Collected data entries
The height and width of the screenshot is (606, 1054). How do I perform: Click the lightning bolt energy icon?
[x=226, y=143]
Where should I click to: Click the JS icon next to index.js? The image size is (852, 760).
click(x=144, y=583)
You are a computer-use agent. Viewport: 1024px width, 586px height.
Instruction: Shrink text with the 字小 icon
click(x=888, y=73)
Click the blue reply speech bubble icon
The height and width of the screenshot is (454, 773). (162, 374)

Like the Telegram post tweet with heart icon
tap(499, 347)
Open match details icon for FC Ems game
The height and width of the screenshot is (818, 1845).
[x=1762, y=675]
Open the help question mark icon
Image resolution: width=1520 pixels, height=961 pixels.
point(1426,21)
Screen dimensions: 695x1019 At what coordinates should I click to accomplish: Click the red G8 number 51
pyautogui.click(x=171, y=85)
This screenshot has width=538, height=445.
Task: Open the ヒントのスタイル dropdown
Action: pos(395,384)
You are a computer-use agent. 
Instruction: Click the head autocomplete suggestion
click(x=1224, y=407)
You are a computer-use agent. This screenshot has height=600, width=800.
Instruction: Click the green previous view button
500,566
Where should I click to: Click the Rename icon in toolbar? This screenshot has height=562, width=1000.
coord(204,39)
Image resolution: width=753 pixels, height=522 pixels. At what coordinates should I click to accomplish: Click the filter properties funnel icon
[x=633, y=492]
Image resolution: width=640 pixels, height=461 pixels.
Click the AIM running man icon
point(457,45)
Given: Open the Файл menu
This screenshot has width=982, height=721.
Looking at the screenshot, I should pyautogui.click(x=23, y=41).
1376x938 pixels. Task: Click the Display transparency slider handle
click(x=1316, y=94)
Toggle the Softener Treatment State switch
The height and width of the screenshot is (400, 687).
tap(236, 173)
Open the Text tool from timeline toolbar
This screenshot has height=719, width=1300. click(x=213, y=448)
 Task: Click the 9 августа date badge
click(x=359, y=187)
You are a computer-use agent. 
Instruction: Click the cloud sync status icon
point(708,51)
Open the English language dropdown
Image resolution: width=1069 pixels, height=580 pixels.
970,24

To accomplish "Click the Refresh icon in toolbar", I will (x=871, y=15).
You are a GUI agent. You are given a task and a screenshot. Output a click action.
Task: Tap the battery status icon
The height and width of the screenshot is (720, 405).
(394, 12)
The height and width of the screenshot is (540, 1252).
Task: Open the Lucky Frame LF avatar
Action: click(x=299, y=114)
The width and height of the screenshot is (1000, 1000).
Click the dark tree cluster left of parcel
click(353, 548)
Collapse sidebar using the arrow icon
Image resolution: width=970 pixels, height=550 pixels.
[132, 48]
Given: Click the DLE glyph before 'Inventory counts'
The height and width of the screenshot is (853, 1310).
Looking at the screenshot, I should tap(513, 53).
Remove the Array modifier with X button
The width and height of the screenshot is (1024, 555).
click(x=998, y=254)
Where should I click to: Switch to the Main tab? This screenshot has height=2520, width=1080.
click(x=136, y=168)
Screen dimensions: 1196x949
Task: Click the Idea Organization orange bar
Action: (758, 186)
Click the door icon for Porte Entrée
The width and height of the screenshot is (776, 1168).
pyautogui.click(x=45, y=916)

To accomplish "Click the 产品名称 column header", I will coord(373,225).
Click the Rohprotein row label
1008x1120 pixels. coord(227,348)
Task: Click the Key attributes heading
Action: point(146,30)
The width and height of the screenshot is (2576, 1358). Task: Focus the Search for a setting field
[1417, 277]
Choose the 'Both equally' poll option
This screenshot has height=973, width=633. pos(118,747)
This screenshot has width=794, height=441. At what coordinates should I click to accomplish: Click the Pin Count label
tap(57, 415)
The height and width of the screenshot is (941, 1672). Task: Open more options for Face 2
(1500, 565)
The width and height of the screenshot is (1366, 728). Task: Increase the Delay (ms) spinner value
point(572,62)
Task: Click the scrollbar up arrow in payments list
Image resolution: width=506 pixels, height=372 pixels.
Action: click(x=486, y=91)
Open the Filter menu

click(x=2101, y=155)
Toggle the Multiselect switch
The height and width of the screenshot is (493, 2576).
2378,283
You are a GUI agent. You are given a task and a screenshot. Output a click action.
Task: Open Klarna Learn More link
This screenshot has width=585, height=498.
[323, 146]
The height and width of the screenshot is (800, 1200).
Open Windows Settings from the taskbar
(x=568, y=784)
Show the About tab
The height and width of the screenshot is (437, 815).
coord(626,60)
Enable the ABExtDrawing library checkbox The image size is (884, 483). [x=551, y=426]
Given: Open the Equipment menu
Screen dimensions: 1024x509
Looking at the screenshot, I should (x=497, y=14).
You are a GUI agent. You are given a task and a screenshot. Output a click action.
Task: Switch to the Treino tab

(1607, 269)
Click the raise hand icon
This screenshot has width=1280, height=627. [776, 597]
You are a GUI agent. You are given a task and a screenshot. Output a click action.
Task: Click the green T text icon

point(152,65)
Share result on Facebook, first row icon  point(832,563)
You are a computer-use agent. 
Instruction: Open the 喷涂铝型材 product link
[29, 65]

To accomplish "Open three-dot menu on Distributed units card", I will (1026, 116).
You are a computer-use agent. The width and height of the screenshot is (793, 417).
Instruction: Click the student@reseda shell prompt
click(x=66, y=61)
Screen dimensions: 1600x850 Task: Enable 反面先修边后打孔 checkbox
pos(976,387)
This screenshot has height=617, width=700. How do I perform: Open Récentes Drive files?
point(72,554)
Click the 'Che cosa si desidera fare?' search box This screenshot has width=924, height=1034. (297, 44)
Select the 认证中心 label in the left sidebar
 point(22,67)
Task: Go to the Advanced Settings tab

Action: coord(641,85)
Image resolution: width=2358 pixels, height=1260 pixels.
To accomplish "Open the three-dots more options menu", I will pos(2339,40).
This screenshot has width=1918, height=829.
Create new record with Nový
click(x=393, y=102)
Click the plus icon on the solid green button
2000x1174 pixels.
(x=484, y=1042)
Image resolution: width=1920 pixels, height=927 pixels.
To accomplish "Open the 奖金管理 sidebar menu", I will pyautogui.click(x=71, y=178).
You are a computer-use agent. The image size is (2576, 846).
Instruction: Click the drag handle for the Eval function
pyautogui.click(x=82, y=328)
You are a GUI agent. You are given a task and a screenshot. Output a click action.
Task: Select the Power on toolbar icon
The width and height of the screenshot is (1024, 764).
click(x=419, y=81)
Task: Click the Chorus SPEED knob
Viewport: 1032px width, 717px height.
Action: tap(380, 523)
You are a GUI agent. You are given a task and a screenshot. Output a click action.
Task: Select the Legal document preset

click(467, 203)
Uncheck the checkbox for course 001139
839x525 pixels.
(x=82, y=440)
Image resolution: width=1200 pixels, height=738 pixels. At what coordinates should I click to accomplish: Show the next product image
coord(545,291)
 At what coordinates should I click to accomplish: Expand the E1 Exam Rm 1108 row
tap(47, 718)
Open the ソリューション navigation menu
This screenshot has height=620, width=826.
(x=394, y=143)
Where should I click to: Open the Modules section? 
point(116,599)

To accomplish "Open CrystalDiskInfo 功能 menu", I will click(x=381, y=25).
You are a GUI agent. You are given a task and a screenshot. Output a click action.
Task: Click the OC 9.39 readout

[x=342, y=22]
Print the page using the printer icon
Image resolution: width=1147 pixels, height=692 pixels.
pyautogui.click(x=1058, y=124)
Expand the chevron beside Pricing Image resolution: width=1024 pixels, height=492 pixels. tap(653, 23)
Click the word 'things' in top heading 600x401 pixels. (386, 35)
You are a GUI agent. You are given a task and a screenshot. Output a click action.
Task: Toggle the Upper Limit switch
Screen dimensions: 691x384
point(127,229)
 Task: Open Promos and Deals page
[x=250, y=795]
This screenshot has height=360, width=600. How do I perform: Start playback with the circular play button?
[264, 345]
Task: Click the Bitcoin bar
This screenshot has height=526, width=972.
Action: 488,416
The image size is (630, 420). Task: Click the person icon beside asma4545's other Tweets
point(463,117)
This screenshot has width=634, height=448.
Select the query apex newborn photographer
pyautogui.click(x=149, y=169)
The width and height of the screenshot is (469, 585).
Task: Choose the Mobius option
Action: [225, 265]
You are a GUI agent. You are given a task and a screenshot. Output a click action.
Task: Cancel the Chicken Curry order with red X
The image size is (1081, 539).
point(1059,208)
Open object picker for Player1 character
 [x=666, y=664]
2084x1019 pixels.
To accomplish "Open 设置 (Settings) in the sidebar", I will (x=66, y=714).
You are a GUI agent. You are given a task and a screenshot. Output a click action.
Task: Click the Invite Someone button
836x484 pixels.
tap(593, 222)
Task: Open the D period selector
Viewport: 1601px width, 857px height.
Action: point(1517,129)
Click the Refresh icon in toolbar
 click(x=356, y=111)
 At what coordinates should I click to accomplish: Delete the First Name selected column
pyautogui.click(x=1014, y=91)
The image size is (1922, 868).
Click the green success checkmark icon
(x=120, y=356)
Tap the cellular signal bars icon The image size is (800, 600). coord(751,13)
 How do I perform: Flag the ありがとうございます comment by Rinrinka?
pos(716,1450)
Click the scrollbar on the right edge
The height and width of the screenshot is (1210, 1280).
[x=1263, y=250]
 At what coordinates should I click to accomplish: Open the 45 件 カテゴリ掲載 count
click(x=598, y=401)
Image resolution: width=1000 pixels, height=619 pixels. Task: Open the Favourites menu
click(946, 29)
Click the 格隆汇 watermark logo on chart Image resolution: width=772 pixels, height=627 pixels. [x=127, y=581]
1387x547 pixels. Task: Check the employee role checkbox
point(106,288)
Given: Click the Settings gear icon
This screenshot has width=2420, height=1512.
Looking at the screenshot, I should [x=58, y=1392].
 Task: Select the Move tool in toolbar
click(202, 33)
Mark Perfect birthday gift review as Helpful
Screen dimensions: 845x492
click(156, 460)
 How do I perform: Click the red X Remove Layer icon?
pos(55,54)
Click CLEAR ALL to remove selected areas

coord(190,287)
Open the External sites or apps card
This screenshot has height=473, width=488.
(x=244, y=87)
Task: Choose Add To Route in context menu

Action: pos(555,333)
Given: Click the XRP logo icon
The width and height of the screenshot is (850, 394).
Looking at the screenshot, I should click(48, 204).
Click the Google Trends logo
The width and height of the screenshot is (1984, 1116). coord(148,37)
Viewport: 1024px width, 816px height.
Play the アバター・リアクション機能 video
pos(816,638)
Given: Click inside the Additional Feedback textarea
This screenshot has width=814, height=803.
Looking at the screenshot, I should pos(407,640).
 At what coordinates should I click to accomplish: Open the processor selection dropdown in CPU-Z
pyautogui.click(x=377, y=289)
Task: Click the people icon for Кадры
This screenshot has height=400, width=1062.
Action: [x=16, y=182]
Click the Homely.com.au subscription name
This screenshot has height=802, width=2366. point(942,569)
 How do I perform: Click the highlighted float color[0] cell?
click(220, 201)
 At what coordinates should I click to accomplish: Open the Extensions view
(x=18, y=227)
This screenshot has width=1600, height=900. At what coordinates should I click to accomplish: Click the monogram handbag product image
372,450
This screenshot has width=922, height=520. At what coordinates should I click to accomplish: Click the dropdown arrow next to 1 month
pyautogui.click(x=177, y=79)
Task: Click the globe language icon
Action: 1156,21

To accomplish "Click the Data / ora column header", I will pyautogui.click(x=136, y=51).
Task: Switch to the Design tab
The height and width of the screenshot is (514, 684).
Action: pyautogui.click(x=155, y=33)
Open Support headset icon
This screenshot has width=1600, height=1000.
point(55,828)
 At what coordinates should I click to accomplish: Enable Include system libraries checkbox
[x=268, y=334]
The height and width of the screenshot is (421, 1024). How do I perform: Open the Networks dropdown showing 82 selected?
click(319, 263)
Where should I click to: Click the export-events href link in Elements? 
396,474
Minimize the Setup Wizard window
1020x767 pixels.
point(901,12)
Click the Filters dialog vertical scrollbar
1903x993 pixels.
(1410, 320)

THE TASK
Throughout the records above, find the lines in which the word "three" appears and return them.

PROBLEM SOLUTION
To accomplish "Open three-dot menu on Distributed units card", I will (1026, 116).
To accomplish "Open the three-dots more options menu", I will pos(2339,40).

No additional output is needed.